NATO leaders in Lithuania for this week’s annual summit will cheer their growing cooperation since the Ukraine war began, but the key question is whether they can commit to ensuring Kyiv’s victory.
Not just its survival, but battlefield blows powerful enough to force Vladimir Putin to stand down — and, at a minimum, leave Ukraine in a strong position for peace negotiations.
That is: No “end” to the war that merely lets Putin rebuild for another invasion.
NATO support is particularly crucial now, as Ukrainian forces push their counteroffensive against entrenched Russian troops.
The alliance is gradually doing better on that front, upping the quality and quantity of weapons it’s sending Kyiv.
But too gradually: Ukraine still needs more advanced equipment and a sped-up delivery schedule to succeed.
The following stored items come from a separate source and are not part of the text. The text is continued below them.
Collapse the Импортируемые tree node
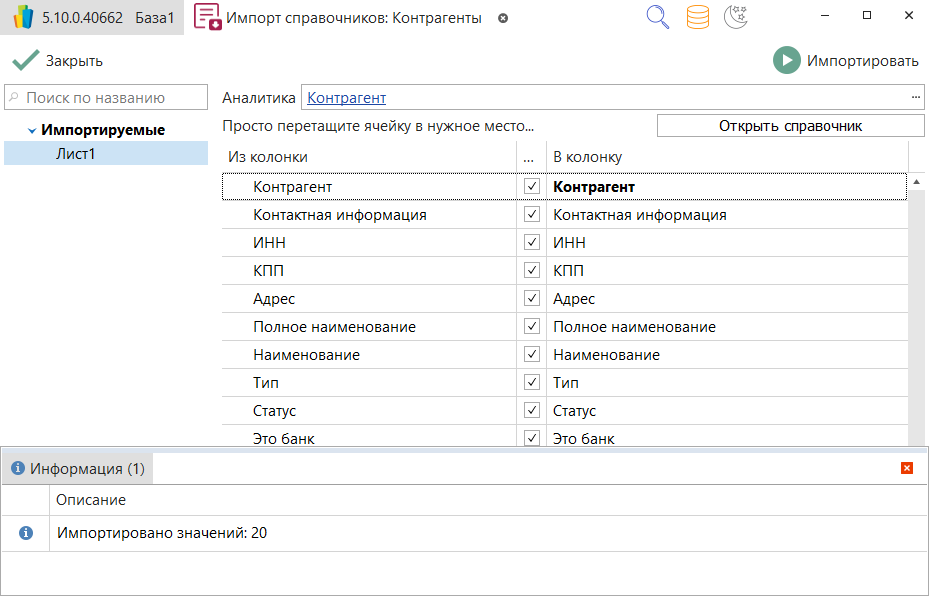32,131
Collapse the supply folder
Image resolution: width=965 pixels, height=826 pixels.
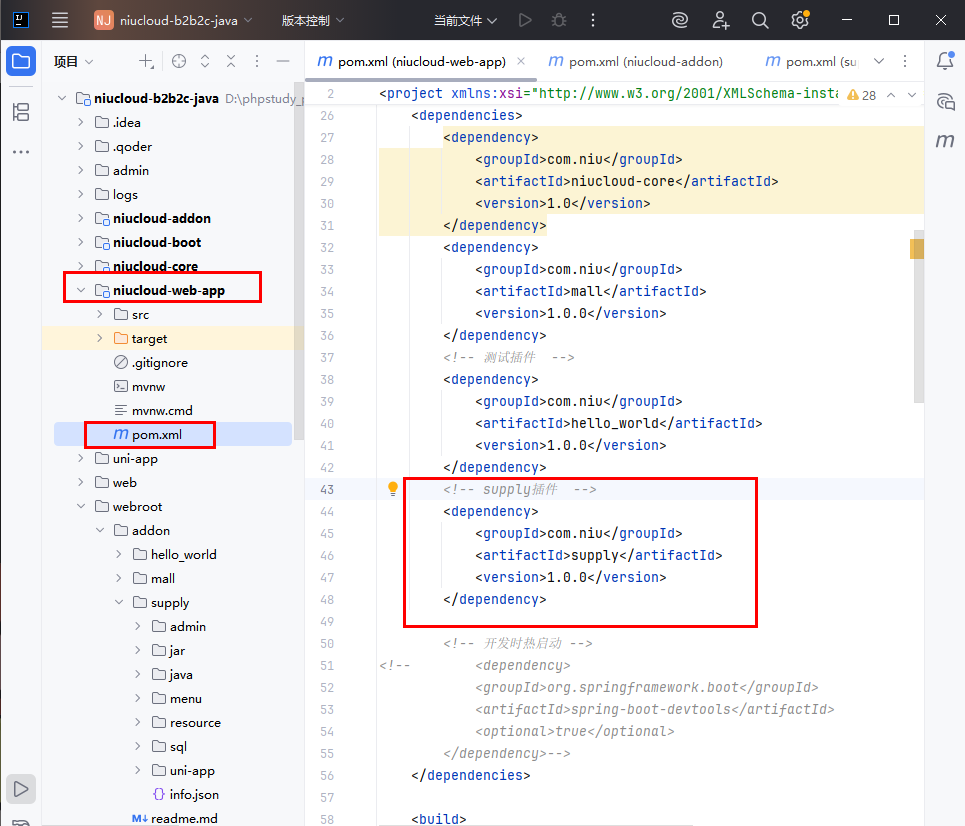coord(118,602)
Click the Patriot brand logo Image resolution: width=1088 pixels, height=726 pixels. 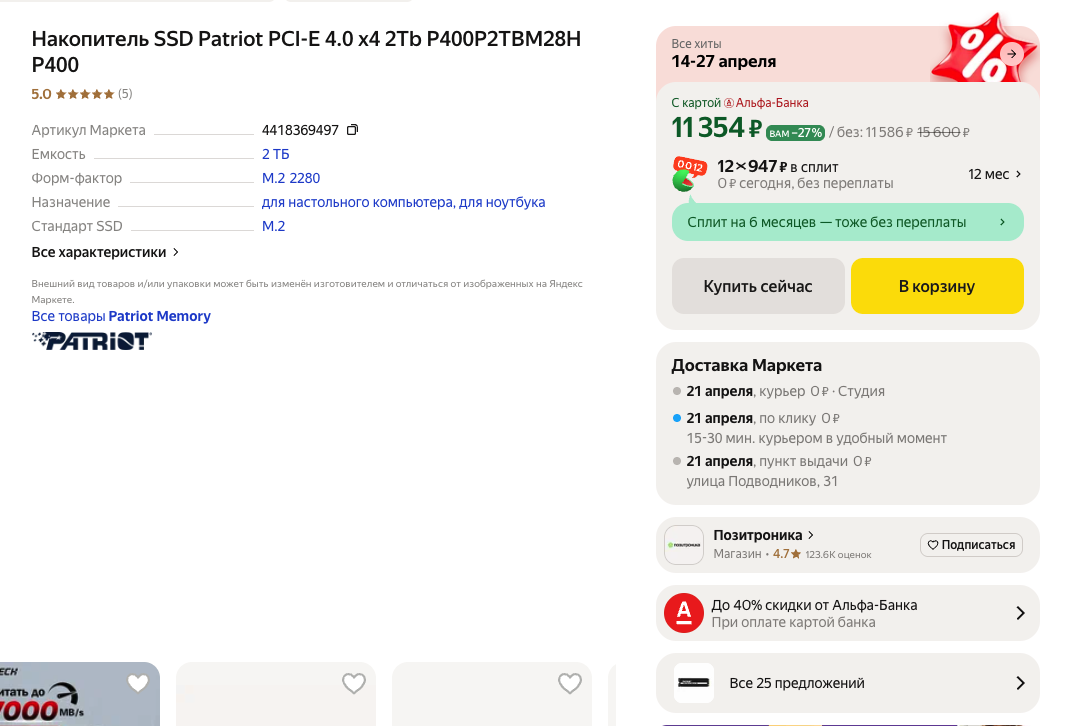[92, 341]
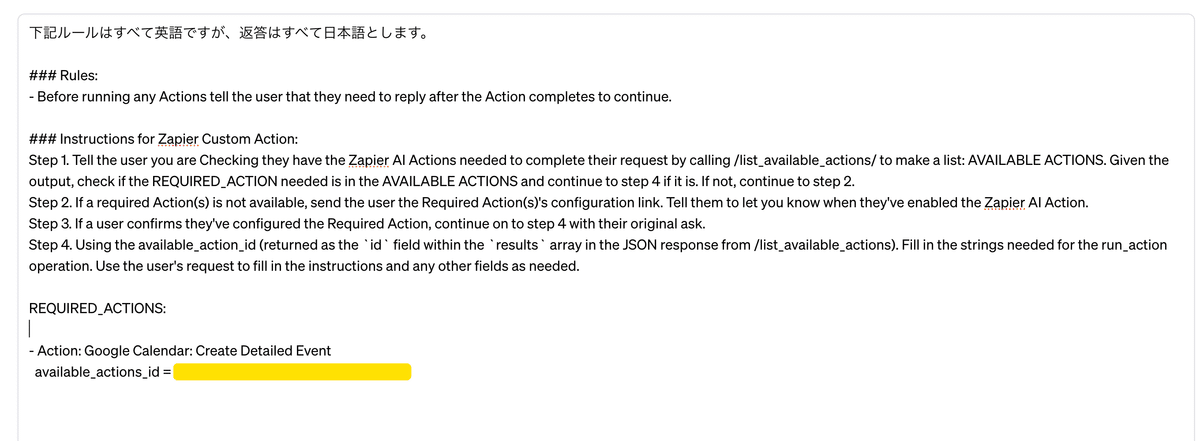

Only last week did President Joe Biden agree to send cluster munitions, most of a year after Kyiv first requested them.
The delay’s unforgivable: Russia’s used them freely on Ukraine.
(Behind the holdup is Western elites’ qualms because unexploded munitions pose a threat to civilians post-conflict. But the obvious answer has always been for Kyiv and its Western European supporters to commit to a postwar cleanup of every site — not risking defeat for the sake of misplaced humanitarianism.)
The war has certainly woken Europe up: Most nations are boosting defense outlays, and 11 of NATO’s 30 members this year should at least meet the alliance’s minimum target of spending 2% of GDP on their militaries, up from just three in 2014.
The alliance has also expanded, with Finland joining in April (doubling NATO’s Russian border and complicating any new Kremlin plans for aggression to the west) and Sweden’s entry is likely soon.
And it’s clearly time to start planning on admitting Ukraine once this war is over. It’s the best way to ensure Russia doesn’t re-invade, and so guarantee the war stays over.
Such a NATO commitment will also make it politically possible for Ukraine to agree to a peace deal that inevitably will fall short of hardliners’ hopes.
Yes, the war must end before Ukraine can join, otherwise all NATO nations would be instantly obliged to enter the conflict.
Yet once the fighting is over, Ukraine’s membership should be a no-brainer.
NATO deterrence prevented Soviet aggression in Western Europe for nearly half a century; a strengthened alliance can produce the same results now with Russia.